Heikel: Sowohl die 700 Meter lange Rampe als auch der Wetterschacht für das Bergwerk müssen die Grundwasserschichten durchqueren. Da es ein Karstgebiet ist, würden sich viele der unterirdischen Grundwasserleiter gegenseitig beeinflussen. Zudem bewege sich das Wasser relativ schnell, teils bis zu eineinhalb Kilometer pro Tag. Lanfervoß sagt: "Für uns ist wichtig, dass das Grundwasser über Generationen erhalten bleibt und weiter ungestört in Richtung Würzburg fließen kann."
Wird Knauf eine Garantie fürs Grundwasser geben und wer haftet, wenn etwas schief läuft?

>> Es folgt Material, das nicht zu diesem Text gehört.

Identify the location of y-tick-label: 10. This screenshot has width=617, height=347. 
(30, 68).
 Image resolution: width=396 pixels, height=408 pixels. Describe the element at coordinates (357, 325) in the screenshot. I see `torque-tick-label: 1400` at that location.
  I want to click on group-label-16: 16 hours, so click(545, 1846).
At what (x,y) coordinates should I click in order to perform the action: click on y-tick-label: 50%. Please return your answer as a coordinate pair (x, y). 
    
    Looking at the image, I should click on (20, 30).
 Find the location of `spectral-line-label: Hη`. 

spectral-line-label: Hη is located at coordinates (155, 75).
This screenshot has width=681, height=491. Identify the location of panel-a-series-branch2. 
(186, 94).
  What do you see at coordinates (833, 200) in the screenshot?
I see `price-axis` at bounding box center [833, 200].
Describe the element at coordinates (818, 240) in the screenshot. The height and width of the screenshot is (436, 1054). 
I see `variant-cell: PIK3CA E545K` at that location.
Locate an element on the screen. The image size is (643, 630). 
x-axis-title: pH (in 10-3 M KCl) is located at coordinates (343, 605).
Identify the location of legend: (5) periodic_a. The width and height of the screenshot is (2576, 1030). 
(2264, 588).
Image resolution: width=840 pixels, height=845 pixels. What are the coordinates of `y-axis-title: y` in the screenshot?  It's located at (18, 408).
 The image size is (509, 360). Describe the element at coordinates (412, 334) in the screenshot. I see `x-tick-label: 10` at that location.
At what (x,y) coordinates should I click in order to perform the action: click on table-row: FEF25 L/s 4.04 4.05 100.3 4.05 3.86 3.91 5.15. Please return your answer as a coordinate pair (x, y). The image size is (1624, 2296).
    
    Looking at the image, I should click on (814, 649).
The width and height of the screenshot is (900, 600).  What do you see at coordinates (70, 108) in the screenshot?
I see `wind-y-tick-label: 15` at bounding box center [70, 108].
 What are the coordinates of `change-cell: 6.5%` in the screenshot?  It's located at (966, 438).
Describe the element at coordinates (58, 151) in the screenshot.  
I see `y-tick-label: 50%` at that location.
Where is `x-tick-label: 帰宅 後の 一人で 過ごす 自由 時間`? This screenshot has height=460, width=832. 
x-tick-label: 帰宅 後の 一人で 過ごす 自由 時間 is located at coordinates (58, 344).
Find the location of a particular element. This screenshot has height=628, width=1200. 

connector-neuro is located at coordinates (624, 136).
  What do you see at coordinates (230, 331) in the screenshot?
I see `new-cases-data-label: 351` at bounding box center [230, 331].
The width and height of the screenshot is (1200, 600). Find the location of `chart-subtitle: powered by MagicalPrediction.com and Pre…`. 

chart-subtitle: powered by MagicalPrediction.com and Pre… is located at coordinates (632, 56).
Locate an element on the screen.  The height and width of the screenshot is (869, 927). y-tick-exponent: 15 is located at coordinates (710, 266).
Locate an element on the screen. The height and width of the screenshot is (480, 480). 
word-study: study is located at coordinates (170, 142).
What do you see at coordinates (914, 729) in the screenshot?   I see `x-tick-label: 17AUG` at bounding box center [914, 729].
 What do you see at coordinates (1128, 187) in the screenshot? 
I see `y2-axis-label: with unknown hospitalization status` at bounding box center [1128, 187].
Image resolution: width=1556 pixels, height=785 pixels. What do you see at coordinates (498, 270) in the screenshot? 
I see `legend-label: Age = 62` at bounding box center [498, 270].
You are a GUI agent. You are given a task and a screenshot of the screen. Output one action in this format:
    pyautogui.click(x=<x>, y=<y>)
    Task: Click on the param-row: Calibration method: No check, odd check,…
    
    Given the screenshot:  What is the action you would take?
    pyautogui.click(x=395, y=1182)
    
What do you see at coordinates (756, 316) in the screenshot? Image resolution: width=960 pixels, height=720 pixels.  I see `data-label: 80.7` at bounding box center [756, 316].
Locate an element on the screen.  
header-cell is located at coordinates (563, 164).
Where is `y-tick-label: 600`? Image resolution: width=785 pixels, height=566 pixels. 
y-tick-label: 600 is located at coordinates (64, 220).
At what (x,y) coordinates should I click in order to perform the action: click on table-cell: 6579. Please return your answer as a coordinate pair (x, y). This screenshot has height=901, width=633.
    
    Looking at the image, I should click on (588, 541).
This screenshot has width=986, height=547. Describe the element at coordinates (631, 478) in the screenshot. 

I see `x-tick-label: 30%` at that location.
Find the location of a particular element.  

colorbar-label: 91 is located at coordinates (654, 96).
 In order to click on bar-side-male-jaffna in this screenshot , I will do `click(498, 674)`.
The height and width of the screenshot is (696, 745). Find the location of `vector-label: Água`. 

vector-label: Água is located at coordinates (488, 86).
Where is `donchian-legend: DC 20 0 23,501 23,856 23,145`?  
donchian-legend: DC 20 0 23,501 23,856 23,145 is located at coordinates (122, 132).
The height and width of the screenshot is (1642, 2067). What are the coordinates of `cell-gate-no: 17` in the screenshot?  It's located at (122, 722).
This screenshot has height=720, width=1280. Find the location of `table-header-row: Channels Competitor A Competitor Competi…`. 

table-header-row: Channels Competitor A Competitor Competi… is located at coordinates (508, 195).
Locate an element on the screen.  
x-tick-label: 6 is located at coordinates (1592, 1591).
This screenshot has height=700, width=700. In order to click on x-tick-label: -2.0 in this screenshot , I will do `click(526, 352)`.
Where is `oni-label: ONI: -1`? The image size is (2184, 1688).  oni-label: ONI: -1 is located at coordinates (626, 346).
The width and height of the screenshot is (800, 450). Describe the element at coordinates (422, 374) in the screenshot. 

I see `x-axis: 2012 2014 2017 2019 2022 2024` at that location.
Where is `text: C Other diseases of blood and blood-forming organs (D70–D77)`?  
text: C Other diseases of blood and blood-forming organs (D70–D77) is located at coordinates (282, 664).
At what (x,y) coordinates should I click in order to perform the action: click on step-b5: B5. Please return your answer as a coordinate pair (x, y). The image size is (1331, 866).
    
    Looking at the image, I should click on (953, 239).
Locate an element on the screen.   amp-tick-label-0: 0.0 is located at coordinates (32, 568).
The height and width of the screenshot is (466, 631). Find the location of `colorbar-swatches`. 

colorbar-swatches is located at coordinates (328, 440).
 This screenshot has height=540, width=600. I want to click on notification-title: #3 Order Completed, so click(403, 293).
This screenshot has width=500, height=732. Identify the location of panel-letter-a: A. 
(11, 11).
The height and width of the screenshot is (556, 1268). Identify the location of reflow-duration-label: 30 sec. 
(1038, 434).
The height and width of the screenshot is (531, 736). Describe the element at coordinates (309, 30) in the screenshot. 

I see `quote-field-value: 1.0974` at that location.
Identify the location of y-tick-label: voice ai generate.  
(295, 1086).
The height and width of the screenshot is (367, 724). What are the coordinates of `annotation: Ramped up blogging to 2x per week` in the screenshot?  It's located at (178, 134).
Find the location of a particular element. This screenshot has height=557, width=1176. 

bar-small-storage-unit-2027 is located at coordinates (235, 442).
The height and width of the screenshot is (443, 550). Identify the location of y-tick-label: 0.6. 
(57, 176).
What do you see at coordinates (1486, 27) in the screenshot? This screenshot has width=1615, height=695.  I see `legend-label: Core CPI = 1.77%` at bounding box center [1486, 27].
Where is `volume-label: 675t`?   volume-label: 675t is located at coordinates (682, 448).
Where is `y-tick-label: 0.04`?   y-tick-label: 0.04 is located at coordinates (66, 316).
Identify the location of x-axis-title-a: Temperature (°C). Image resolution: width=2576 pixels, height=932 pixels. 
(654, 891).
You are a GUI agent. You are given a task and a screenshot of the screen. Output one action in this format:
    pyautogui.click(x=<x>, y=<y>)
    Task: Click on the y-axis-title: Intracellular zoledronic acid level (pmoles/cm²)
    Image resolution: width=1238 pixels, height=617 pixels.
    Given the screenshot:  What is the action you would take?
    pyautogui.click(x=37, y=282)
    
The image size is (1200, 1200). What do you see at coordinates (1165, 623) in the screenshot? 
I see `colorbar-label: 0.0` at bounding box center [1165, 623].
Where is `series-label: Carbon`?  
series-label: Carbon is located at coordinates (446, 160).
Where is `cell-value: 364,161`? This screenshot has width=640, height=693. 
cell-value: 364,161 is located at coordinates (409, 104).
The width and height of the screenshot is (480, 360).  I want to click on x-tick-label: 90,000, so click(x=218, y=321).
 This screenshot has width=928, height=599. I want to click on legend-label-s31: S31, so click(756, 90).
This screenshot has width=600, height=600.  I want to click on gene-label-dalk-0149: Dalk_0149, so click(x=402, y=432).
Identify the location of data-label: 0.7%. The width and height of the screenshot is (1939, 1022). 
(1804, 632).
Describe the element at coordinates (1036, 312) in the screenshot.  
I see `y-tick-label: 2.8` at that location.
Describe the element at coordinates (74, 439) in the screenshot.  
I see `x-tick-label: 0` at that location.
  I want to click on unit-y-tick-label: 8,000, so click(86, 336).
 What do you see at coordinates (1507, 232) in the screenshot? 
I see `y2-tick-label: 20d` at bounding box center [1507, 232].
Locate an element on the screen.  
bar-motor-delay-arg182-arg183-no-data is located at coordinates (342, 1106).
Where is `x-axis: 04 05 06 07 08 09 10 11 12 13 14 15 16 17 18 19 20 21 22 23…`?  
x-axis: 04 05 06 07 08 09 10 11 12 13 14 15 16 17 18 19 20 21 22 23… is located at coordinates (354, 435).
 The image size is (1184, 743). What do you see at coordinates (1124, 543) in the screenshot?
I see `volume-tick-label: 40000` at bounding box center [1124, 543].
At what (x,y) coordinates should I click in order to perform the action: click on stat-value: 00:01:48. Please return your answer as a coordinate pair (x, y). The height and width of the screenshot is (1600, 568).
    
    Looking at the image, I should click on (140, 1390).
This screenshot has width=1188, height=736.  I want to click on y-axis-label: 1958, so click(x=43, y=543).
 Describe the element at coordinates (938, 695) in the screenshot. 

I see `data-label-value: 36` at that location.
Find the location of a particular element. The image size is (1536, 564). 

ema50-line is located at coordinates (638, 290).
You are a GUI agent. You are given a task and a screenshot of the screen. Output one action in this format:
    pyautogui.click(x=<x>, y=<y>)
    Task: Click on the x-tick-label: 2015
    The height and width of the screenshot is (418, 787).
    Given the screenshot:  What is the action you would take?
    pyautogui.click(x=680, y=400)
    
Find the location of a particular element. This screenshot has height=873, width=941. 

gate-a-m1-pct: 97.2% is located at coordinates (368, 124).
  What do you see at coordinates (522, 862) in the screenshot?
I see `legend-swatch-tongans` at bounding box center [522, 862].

Der Bergbau-Verantwortliche von Knauf ist zuversichtlich: "Wir werden nachweisen, dass wir das Wasser weder qualitativ noch quantitativ beeinflussen." Erst durch diesen Nachweis bekomme der Konzern die Genehmigung zum Gipsabbau.
Dass der Würzburger Landrat Thomas Eberth (CSU) und sein Umweltamt kürzlich den Gipskonzern besucht haben, habe ausdrücklich "keinen Einfluss auf das Verfahren", sagt Daniel Schroeder. Im Gegenteil: Knauf stehe den Behörden Rede und Antwort. Er sagt: "Unabhängig von Gutachten haften wir als Betreiber des Bergwerks für jegliche Schäden, die verursacht werden könnten."
Das Wasserschutzgebiet soll sehr groß sein. Nimmt die Stadt Würzburg dem Landkreis das Wasser weg?
Über Jahrzehnte hätten Untersuchungen des Untergrunds und die Auswertung vieler Grundwasser-Messstellen "das Gebiet, das wir schützen sollten" klar definiert, sagt Alfred Lanfervoß von der Trinkwasserversorgung Würzburg. Das Gebiet reiche bis zur unterirdischen Wasserscheide. Dort fließe das Wasser auf der einen Seite in Richtung Altertheim und auf der anderen Seite in Richtung Würzburg. "Die Zeller Quellen haben keinen Einfluss auf die Brunnen in Altertheim."
Angesprochen auf die vom Landkreis geforderten Ausnahmen beim Wasserschutz, sagt Lanfervoß: "Das Grundwasser gehört weder dem Landrat noch der Trinkwasserversorgung Würzburg. Es gehört der Allgemeinheit, also uns allen und es ist unsere Aufgabe, dass es erhalten bleibt!"